Medical AISELECT was a secondary-prevention cardiovascular outcomes trial of semaglutide 2.4 mg in adults with established cardiovascular disease and overweight or obesity, but no diabetes. The primary composite of cardiovascular death, nonfatal MI, and nonfatal stroke fell by about 20%.
SELECT (Semaglutide Effects on Cardiovascular Outcomes in People With Overweight or Obesity) tested whether once-weekly subcutaneous semaglutide 2.4 mg, added to standard care, reduces major adverse cardiovascular events in adults who have established cardiovascular disease and overweight or obesity but who do not have diabetes.[1,2] It is a cardiovascular outcomes trial, not a weight-loss study, and that distinction matters for how the result should be read.
The population was specific: adults aged 45 or older, BMI of 27 or higher, with established cardiovascular disease (prior myocardial infarction, prior stroke, or symptomatic peripheral arterial disease), and without diabetes.

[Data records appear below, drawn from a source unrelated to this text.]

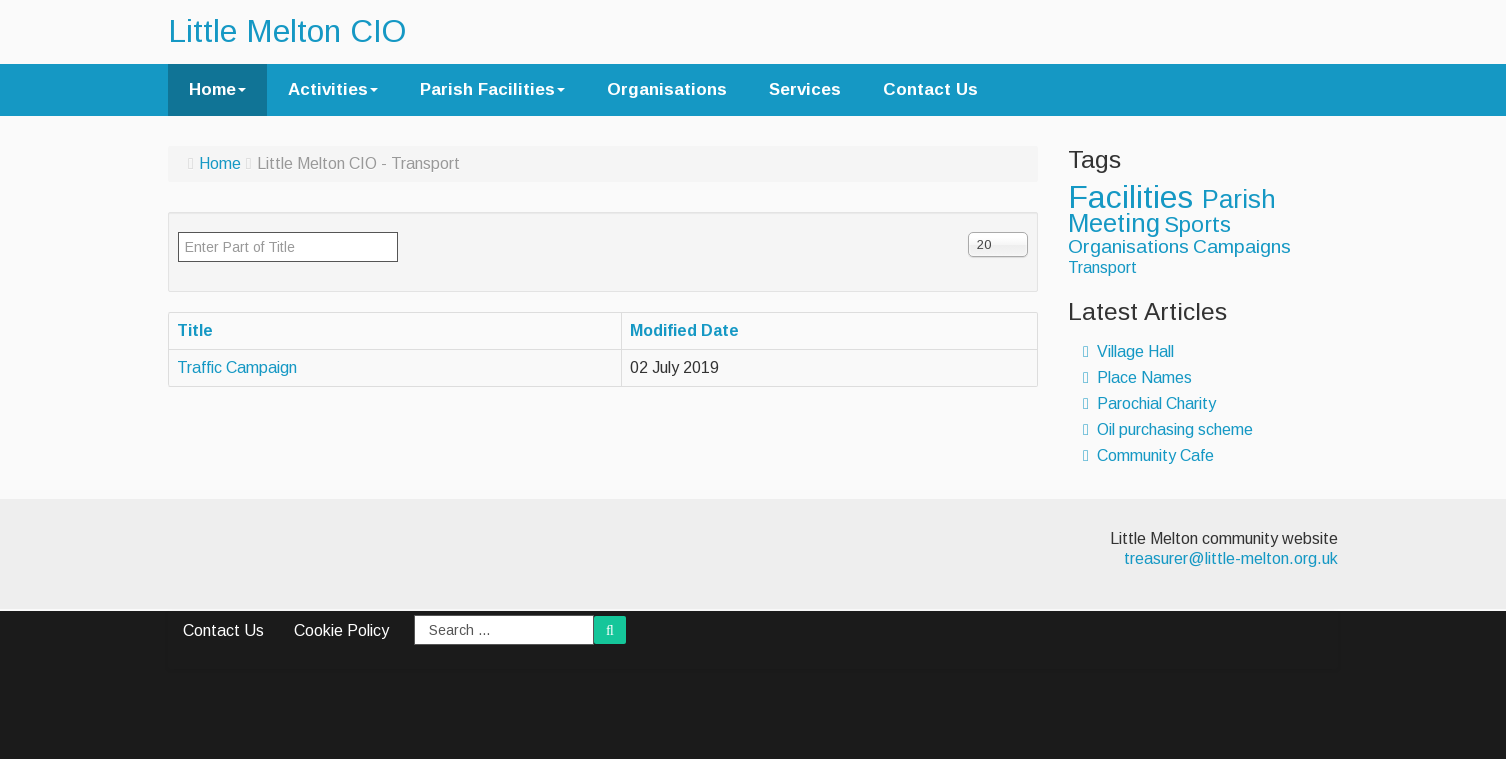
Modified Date (684, 330)
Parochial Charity (1149, 403)
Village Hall (1128, 351)
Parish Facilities (492, 89)
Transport (1102, 267)
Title (195, 330)
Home (217, 89)
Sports (1197, 224)
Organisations (667, 89)
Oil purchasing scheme (1168, 429)
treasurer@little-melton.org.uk (1231, 558)
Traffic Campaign (237, 367)
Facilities (1135, 197)
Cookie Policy (341, 630)
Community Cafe (1148, 455)
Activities (333, 89)
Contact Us (930, 89)
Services (805, 89)
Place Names (1137, 377)
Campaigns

About 17,604 patients were randomized to semaglutide 2.4 mg or placebo and followed for a mean of roughly 40 months.[1,2]
The primary composite of cardiovascular death, nonfatal myocardial infarction, or nonfatal stroke occurred in 6.5% of the semaglutide group versus 8.0% of the placebo group, a hazard ratio of 0.80 (95% CI 0.72 to 0.90; P<0.001): about a 20% relative risk reduction.[1] This was a non-diabetic, secondary-prevention population.
Both arms received guideline-directed standard care for cardiovascular risk factors; semaglutide or placebo was added on top. The intervention was titrated up to the 2.4 mg maintenance dose used in obesity, not the lower glucose-lowering doses.[1,2] Because everyone already had cardiovascular disease, the trial answers a secondary-prevention question, not a primary-prevention one.
Over a mean follow-up of about 40 months, the primary three-point MACE composite fell by roughly 20% with semaglutide (HR 0.80; 95% CI 0.72 to 0.90; P<0.001).[1] Mean body weight fell by about 9.4% with semaglutide. The cardiovascular benefit is generally discussed as more than a pure consequence of weight loss, though the trial was not designed to fully separate the mechanisms.
The SELECT primary result at a glance. Read the full paper for secondary endpoints, subgroups, and safety.
| Element | SELECT | Note |
|---|---|---|
| Population | Established CVD, BMI ≥ 27, no diabetes | Secondary prevention [1,2] |
| Intervention | Semaglutide 2.4 mg weekly vs placebo | Added to standard care [1] |
| Size and follow-up | ~17,604 randomized; mean ~40 months | Event-driven outcomes trial [1] |
| Primary MACE | HR 0.80 (95% CI 0.72-0.90); P<0.001 | 6.5% vs 8.0%; ~20% relative reduction [1] |
| Regulatory result | Wegovy CV label expansion | FDA, March 8, 2024 [3] |
On March 8, 2024, the FDA expanded the Wegovy (semaglutide 2.4 mg) label to include reducing the risk of cardiovascular death, nonfatal myocardial infarction, and nonfatal stroke in adults with established cardiovascular disease and either obesity or overweight, based on SELECT.[3] That made it the first anti-obesity medication carrying a cardiovascular risk-reduction indication.
The result applies to the population studied: established cardiovascular disease, overweight or obesity, no diabetes. It does not by itself establish a primary-prevention benefit, and it does not speak to people without cardiovascular disease.[1] As with any chronic incretin therapy, the durability question matters: the benefit is tied to ongoing treatment, and gastrointestinal tolerability and adherence shape who actually reaches and stays on the maintenance dose.
A 20% relative reduction is large for a secondary-prevention population, but it is a secondary-prevention population. Match the trial to the patient.- Section synthesis
The useful question with an outcomes trial is who it actually applies to and what the effect size really was. Ask, and read the trial against your patient.
This explainer is verified against the cited primary sources. Confirm the SELECT primary result, population, and the current Wegovy label against the cited sources before clinical application.